Disney executives, with the power to control distribution, are using the muscle of Thor: Ragnarok to justify larger percentages. Theater chains have been told by Disney that new terms dictate 65 percent of tickets sales, not 60, beginning with next month’s Star Wars: The Last Jedi. Such business only jacks up the price of tickets.
The latest entry, which should have been titled Thor: His Worst Day Ever, the God of Thunder finds himself chained and imprisoned by Surtur, his hammer destroyed, his people forced to flee from Hela, forced to participate in gladiator matches against The Incredible Hulk, and forcing himself to ally with his brother Loki in a scheme that could destroy his homeworld. Joining the forces of good are “The Revengers” (Thor’s joke referencing The Avengers) are Bruce Banner and Valkyrie, a bounty hunter with a secret past.

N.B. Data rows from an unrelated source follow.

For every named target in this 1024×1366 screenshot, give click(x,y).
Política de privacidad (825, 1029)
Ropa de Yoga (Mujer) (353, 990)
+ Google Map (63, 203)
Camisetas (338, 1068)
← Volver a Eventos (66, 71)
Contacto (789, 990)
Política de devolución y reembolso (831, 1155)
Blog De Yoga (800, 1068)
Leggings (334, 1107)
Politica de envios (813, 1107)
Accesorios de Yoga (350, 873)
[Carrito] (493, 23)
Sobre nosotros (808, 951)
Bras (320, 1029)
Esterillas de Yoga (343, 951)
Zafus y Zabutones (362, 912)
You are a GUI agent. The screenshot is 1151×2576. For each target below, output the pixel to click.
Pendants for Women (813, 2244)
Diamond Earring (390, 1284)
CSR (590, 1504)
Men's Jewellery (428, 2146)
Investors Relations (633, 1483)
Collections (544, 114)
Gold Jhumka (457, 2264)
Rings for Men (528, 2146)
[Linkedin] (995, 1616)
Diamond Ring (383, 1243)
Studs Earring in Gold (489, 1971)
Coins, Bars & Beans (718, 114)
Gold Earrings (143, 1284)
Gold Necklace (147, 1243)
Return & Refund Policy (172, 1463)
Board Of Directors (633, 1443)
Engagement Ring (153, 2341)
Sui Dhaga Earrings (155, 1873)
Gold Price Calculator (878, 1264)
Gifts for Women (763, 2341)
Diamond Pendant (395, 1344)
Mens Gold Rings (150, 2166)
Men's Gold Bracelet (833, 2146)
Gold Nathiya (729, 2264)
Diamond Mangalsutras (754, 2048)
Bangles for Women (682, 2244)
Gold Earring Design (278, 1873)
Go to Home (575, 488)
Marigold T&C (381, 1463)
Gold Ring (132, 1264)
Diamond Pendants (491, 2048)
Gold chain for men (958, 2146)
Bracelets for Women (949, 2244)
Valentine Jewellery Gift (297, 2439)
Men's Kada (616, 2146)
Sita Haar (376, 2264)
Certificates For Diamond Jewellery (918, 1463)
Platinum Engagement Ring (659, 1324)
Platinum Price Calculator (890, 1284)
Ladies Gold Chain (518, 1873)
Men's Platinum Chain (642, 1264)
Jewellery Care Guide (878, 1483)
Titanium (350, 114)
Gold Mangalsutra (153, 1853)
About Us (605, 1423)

In the comic books, Valkyrie was bisexual, a major participant in Marvel’s The Defenders series, died, and was later brought back to life by Doctor Strange. Her story, interlaced throughout the comics, is so complex it would take a professor with a Ph.D. to document and clarify. In Norse mythology, she had the power to decide who should live and die in battle. In Thor: Ragnarok, her sexual lifestyle was shelved for a family-friendly and family-approved rendition. The death of a fallen comrade in a brief flashback would remind faithful readers of the comic books that she was bisexual, suggesting her “partner” died in battle, but imagery in the movie suggests otherwise for those, not in the know. Valkyrie is referred to as “Scrapper Number 142” in one scene… so you can impress your friends that this appears to be a nod to The Incredible Hulk issue 142, where the first incarnation of her character appeared in the Marvel comics.
This is not to say Disney had no involvement in politics or production: Thor, trying to impress Valkyrie in one scene, confesses he supports women’s equality in the military. Kong attempted to stage a revolution. The Grand Master (played by Jeff Goldblum) attempts to use virtual technology and social media to brainwash the citizens. And thanks to Disney you will see a couple nods to the Star Wars franchise in the opening scene.
Speaking of Easter Eggs (relax, never any spoilers here), be prepared to watch Korg (i.e. rock monster forced to participate in the arena) in a number of scenes — Korg was the first villain to combat Thor in the comics. Here, he proves to be a faithful friend than foe, and the rock monster not only provides comic relief but is also voiced by the director.
It was great to see Doctor Strange again, now more confident in his role as protector of the nine realms, and more mystery to our heroes who find themselves with nowhere else to turn. Thor knows little about the sorcerer, and Strange prefers to keep it that way.
The real scene-stealer in this movie is Cate Blanchett, the first female villain in the Marvel Cinematic Universe, and perhaps the best villain in comic book movies since Heath Ledger as The Joker in The Dark Knight. She plays the role flawlessly, with heartless malice, and in no time does it take youngsters to realize she is a woman to fear more than Loki.
While some may consider Joss Whedon’s influence on recent Marvel movies to become too silly, the comedic relief throughout this film is a welcome relief compared to the Dark Elves saga. The jokes are in all the right places. With but the exception of a few vulgar words (“hell” and “damn” and one “shit” among the mix), this movie provides competent story-telling, simplistic in execution, and proves that “fun” is not a dirty word.
Two post-credits sequences are worth waiting for — one a teaser setting up the next Avengers movie.